Computing pointwise corrections: for each training point, finding the parameter perturbation that would fit that point exactly.
Constructing a posterior over these corrections (via a hypercube in PCA space or as a raw ensemble).
Using this posterior to estimate misspecification uncertainty in predictions.
Basic Usage#
>>> import numpy as np
>>> from popsregression import POPSRegression
>>> from sklearn.preprocessing import PolynomialFeatures
>>> rng = np.random.RandomState(42)
>>> x = np.sort(rng.uniform(-1, 1, 30)) * 10
>>> y = np.sin(x) * x + 0.01 * rng.randn(30)
>>> poly = PolynomialFeatures(degree=4, include_bias=True)
>>> X = poly.fit_transform(x.reshape(-1, 1))
>>> model = POPSRegression()
>>> model.fit(X, y)
POPSRegression()
>>> y_pred, y_std = model.predict(X, return_std=True)

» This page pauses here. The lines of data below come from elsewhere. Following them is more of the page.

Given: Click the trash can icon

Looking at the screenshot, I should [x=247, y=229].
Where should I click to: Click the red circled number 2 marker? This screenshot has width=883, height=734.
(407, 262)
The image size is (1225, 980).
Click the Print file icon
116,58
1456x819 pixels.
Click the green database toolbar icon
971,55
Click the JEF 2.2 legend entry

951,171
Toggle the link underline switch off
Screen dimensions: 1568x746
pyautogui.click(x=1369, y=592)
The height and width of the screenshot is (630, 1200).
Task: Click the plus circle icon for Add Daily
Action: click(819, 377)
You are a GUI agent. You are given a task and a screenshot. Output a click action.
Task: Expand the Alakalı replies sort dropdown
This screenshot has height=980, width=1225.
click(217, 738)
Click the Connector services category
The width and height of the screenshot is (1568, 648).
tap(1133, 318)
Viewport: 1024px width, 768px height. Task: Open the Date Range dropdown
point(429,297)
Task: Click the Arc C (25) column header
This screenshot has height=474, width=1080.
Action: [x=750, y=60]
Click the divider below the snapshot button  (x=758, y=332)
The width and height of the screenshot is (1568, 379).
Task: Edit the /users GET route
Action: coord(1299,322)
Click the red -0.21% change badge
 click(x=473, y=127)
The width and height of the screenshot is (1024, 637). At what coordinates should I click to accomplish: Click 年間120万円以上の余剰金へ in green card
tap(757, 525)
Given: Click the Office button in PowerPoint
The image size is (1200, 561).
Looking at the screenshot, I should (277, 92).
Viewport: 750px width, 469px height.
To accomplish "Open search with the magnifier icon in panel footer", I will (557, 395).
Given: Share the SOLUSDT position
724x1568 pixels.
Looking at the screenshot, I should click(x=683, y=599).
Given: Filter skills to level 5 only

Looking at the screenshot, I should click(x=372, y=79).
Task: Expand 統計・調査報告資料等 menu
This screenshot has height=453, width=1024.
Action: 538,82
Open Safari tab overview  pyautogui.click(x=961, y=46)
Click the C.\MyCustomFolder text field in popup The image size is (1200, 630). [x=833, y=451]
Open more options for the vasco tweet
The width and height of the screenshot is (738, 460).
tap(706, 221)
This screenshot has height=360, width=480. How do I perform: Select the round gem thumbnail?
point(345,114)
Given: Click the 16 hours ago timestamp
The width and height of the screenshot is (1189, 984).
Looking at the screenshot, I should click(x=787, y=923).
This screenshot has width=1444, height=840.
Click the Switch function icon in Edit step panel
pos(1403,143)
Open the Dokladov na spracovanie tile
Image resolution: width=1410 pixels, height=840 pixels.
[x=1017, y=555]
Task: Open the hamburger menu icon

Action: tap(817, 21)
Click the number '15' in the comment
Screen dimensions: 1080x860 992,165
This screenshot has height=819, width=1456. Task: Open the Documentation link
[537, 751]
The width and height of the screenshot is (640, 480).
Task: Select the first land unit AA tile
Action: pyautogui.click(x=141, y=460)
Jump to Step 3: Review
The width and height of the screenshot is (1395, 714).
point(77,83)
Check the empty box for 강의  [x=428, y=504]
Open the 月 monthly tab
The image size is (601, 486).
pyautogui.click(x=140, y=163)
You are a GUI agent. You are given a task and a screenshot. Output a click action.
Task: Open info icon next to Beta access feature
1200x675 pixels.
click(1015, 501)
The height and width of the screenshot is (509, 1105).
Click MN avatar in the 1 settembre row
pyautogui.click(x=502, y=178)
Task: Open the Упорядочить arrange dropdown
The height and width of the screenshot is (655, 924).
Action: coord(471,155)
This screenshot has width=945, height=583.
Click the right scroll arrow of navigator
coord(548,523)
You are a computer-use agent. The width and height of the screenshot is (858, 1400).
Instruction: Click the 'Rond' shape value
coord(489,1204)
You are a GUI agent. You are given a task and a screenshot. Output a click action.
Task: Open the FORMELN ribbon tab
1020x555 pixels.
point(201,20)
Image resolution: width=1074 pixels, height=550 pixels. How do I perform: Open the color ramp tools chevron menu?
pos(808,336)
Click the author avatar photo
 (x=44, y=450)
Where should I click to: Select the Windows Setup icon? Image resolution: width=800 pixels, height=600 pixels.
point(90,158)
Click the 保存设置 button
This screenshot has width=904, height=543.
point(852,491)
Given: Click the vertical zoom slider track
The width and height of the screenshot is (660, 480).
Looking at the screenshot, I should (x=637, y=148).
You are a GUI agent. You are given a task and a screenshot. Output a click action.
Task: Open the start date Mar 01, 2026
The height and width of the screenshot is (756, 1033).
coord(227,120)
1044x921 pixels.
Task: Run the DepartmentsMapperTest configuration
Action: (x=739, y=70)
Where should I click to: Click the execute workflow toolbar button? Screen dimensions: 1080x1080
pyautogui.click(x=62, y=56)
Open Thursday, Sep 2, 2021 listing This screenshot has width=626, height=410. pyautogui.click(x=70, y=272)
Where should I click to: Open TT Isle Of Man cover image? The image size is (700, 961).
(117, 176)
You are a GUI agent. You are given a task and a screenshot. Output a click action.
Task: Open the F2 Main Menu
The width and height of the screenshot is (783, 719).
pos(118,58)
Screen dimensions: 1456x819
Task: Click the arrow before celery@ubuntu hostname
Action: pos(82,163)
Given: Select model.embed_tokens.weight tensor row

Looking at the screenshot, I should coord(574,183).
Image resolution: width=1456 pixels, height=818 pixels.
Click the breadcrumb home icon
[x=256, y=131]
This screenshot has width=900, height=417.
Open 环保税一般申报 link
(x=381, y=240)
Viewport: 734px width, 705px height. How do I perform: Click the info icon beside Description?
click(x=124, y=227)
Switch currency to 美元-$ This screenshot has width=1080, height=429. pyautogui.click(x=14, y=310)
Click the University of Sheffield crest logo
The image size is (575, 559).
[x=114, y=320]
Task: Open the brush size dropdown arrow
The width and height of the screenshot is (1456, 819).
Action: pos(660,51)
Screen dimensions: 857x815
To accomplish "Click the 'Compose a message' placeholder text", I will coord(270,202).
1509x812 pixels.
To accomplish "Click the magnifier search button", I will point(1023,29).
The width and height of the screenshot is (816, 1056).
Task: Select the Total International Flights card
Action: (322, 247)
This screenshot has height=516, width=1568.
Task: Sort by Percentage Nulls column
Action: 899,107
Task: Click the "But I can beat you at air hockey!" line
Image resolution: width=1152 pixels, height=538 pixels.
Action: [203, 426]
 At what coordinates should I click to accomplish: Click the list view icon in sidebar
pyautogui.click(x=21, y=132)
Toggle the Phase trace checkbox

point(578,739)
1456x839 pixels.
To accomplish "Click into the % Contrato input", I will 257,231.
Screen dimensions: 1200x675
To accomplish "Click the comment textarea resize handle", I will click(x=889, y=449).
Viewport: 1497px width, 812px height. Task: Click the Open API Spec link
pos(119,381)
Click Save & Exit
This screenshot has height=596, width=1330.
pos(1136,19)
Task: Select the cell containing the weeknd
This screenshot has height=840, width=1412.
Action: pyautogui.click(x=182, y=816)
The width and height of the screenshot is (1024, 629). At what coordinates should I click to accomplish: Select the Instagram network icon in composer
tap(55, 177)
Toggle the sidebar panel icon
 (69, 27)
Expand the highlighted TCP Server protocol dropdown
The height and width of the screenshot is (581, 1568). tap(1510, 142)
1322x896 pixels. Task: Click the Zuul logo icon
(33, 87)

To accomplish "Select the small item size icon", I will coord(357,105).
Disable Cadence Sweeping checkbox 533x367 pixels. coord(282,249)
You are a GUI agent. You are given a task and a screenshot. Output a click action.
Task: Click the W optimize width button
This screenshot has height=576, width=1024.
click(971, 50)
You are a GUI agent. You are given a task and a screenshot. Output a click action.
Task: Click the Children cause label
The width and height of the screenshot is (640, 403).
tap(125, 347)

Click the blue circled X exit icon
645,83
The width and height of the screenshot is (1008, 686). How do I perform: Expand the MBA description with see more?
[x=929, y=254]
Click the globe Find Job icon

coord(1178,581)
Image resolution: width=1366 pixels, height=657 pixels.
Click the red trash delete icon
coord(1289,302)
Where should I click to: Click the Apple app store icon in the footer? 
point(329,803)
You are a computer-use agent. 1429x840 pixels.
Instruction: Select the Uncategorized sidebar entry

The returned y_std combines both epistemic and misspecification uncertainty.
Posterior Types#
POPSRegression supports two posterior forms:
'hypercube'(default): Fits a PCA-aligned hypercube to the pointwise corrections. This tends to give conservative uncertainty bounds and is recommended for most use cases.'ensemble': Uses the raw pointwise corrections directly as posterior samples. This can be useful when the number of features is small relative to the number of training points.
>>> model = POPSRegression(posterior='ensemble')
>>> model.fit(X, y)
POPSRegression(posterior='ensemble')
Prediction Options#
The predict method supports several return options:
>>> model = POPSRegression().fit(X, y)
>>> y_pred = model.predict(X) # mean only
>>> y_pred, y_std = model.predict(X, return_std=True) # + combined std
>>> y_pred, y_max, y_min = model.predict(X, return_bounds=True) # + bounds
>>> y_pred, y_ep_std = model.predict(X, return_epistemic_std=True) # + epistemic only
All options can be combined:
>>> result = model.predict(
... X, return_std=True, return_bounds=True, return_epistemic_std=True
... )
>>> y_pred, y_std, y_max, y_min, y_ep_std = result
Pipeline Integration#
POPSRegression is fully compatible with scikit-learn pipelines:
>>> from sklearn.pipeline import make_pipeline
>>> pipe = make_pipeline(PolynomialFeatures(degree=4), POPSRegression())
>>> pipe.fit(x.reshape(-1, 1), y)
Pipeline(...)
>>> pipe.predict(x.reshape(-1, 1))
array([...])